Re: [PATCH 2/3 v2] sched/fair: don't set LBF_ALL_PINNED unnecessarily

From: Vincent Guittot
Date: Thu Jan 07 2021 - 11:03:49 EST


On Thu, 7 Jan 2021 at 16:08, Tao Zhou <ouwen210@xxxxxxxxxxx> wrote:
>
> Hi Vincent,
>
> On Thu, Jan 07, 2021 at 11:33:24AM +0100, Vincent Guittot wrote:
> > Setting LBF_ALL_PINNED during active load balance is only valid when there
> > is only 1 running task on the rq otherwise this ends up increasing the
> > balance interval whereas other tasks could migrate after the next interval
> > once they become cache-cold as an example.
> >
> > LBF_ALL_PINNED flag is now always set it by default.
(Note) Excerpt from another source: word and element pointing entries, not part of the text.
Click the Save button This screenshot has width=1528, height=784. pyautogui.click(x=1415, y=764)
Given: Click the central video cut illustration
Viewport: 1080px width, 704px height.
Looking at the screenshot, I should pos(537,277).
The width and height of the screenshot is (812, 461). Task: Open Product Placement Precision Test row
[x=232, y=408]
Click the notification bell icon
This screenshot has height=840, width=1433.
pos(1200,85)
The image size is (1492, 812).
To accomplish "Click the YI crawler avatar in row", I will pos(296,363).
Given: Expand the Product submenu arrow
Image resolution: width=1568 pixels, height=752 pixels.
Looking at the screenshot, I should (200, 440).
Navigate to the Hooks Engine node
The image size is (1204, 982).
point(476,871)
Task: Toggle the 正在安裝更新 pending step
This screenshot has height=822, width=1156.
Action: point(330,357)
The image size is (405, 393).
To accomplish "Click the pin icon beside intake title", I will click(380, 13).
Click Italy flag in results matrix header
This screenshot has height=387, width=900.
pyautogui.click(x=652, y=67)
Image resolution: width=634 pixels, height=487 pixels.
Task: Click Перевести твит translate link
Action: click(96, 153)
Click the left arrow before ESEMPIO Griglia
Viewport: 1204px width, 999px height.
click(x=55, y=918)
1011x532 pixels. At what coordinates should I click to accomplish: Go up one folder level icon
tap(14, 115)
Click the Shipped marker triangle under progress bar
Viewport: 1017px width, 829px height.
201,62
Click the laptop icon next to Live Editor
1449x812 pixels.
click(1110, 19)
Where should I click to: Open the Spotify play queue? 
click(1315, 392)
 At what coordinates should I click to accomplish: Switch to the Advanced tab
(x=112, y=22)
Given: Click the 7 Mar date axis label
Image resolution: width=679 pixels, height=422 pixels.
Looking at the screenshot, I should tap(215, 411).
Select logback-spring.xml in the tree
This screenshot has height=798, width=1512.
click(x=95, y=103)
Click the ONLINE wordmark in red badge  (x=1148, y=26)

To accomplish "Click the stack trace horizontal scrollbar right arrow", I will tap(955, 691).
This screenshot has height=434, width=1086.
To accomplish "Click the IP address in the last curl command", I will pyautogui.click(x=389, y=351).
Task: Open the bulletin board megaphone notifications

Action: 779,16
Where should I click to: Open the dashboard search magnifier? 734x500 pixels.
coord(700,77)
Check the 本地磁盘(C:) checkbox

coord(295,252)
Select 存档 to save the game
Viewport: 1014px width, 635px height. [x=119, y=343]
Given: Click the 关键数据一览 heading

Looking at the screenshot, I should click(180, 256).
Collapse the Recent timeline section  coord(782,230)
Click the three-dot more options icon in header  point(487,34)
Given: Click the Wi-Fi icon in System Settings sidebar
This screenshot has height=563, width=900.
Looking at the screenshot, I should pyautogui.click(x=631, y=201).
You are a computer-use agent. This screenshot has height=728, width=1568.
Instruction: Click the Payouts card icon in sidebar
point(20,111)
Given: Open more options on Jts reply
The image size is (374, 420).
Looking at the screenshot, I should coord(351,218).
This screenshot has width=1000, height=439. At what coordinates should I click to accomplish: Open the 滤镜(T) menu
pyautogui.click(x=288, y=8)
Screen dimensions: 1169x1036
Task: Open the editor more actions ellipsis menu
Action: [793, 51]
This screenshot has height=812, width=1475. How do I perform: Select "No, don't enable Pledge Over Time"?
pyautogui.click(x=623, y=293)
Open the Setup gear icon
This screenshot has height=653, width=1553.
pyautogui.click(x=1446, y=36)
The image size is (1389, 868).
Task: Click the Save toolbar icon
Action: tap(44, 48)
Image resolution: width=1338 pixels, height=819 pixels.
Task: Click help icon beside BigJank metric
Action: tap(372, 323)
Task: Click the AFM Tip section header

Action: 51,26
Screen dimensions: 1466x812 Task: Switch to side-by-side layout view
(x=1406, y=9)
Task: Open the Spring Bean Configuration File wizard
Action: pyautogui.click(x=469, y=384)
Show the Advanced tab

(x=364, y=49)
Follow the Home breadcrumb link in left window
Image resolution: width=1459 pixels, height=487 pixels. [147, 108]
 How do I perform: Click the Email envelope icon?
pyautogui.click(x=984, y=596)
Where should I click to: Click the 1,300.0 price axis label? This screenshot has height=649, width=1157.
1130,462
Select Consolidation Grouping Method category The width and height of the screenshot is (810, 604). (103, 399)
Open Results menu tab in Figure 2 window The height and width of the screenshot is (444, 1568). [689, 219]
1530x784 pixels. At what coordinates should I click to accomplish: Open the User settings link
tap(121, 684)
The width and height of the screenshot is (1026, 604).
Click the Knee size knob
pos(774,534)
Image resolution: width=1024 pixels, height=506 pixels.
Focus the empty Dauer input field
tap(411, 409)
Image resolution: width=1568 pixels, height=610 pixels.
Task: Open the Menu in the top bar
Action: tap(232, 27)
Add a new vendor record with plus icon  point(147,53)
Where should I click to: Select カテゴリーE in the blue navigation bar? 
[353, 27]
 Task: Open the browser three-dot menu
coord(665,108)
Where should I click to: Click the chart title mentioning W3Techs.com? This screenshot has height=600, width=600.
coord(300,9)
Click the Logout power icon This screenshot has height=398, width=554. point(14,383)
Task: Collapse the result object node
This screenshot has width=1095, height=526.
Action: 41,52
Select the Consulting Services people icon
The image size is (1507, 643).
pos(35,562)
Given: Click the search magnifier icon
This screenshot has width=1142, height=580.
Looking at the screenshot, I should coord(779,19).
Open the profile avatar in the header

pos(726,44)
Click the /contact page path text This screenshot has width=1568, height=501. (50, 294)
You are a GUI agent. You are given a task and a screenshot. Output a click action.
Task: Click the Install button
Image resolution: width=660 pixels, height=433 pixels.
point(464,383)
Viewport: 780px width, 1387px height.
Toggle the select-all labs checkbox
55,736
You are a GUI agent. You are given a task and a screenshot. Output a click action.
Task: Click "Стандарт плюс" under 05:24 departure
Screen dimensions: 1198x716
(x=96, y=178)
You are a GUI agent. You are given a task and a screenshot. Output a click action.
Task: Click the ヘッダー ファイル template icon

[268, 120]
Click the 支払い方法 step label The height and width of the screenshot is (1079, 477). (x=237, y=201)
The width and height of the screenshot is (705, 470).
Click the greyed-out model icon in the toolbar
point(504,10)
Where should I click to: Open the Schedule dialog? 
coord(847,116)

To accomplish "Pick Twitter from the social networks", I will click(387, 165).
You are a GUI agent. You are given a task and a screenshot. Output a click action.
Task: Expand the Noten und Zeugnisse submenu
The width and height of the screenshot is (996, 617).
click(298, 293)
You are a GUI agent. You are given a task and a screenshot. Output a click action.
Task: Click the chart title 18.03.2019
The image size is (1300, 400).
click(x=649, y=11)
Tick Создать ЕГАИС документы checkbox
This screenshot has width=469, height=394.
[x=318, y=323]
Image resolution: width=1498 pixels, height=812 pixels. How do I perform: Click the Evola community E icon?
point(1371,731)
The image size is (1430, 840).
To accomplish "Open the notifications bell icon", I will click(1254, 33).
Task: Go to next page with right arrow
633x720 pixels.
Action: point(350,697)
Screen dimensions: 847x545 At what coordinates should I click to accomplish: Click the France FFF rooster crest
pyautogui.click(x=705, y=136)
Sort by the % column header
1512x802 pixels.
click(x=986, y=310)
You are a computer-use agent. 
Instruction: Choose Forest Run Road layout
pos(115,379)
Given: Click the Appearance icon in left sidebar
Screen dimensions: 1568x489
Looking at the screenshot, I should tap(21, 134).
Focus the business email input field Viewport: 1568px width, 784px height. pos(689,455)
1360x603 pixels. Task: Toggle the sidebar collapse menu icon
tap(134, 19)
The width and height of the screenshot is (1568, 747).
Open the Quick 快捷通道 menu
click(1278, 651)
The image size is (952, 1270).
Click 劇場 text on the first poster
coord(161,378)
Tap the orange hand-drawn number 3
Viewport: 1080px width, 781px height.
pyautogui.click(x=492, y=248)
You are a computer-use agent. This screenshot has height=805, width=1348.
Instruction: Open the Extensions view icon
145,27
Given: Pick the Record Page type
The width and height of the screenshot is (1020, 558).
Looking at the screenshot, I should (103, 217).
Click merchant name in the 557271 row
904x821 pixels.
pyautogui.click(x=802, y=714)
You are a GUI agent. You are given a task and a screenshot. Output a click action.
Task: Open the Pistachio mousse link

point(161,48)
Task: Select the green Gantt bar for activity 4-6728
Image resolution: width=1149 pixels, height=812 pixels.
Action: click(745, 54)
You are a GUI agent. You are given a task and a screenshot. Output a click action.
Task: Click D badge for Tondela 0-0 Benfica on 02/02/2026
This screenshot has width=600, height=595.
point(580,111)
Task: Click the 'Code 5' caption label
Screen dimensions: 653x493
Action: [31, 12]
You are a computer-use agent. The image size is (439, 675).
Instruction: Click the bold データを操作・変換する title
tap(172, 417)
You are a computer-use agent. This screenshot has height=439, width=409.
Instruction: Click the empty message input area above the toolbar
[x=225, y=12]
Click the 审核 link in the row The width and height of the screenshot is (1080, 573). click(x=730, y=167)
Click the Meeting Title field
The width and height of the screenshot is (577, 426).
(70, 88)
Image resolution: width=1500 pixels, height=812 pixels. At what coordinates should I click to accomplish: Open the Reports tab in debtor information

It is then cleared
> > when we find one task that can be pulled when calling detach_tasks() or
> > during active migration.
> >
> > Signed-off-by: Vincent Guittot <vincent.guittot@xxxxxxxxxx>
> > ---
> > kernel/sched/fair.c | 7 +++++--
> > 1 file changed, 5 insertions(+), 2 deletions(-)
> >
> > diff --git a/kernel/sched/fair.c b/kernel/sched/fair.c
> > index 5428b8723e61..a3515dea1afc 100644
> > --- a/kernel/sched/fair.c
> > +++ b/kernel/sched/fair.c
> > @@ -9626,6 +9626,8 @@ static int load_balance(int this_cpu, struct rq *this_rq,
> > env.src_rq = busiest;
> >
> > ld_moved = 0;
> > + /* Clear this flag as soon as we find a pullable task */
> > + env.flags |= LBF_ALL_PINNED;
> > if (busiest->nr_running > 1) {
> > /*
> > * Attempt to move tasks. If find_busiest_group has found
> > @@ -9633,7 +9635,6 @@ static int load_balance(int this_cpu, struct rq *this_rq,
> > * still unbalanced. ld_moved simply stays zero, so it is
> > * correctly treated as an imbalance.
> > */
> > - env.flags |= LBF_ALL_PINNED;
> > env.loop_max = min(sysctl_sched_nr_migrate, busiest->nr_running);
> >
> > more_balance:
> > @@ -9759,10 +9760,12 @@ static int load_balance(int this_cpu, struct rq *this_rq,
> > if (!cpumask_test_cpu(this_cpu, busiest->curr->cpus_ptr)) {
> > raw_spin_unlock_irqrestore(&busiest->lock,
> > flags);
> > - env.flags |= LBF_ALL_PINNED;
>
> busiest->nr_running > 1, LBF_ALL_PINNED cleared but !ld_moved and get here.
> This is not consistent with the tip sched code because the original code
> from this path unconditionally set LBF_ALL_PINNED. But is this intentional
> to not increase balance interval and allow other tasks migrate not in the
> next balance interval.
>
> In v1, there was a condition here to allow that only one task running on rq
> can set LBF_ALL_PINNED. But in v2, when busiest->nr_running > 1, !ld_moved,
> LBF_ALL_PINNED is not cleared and can get here. Increase the balance interval.
> Not consist with v1. If I am not wrong, need a condition like:
>
> if (busiest->nr_running != 1 /* && env.flags & LBF_ALL_PINNED */)
> env.flags &= ~LBF_ALL_PINNED;

if (nr_running > 1) then LBF_ALL_PINNED can't be set when we reach the
active migration (if (!ld_moved) { ...) because we go to
out_all_pinned if LBF_ALL_PINNED is set and we tried all cpus of the
sched_group

>
> I hope this is not a noise to this new thread.
>
> Thanks,
> Tao
>
> > once they become cache-cold as an example
>
> > goto out_one_pinned;
> > }
> >
> > + /* Record that we found atleast one task that could run on this_cpu */
> > + env.flags &= ~LBF_ALL_PINNED;
> > +
> > /*
> > * ->active_balance synchronizes accesses to
> > * ->active_balance_work. Once set, it's cleared
> > --
> > 2.17.1
> >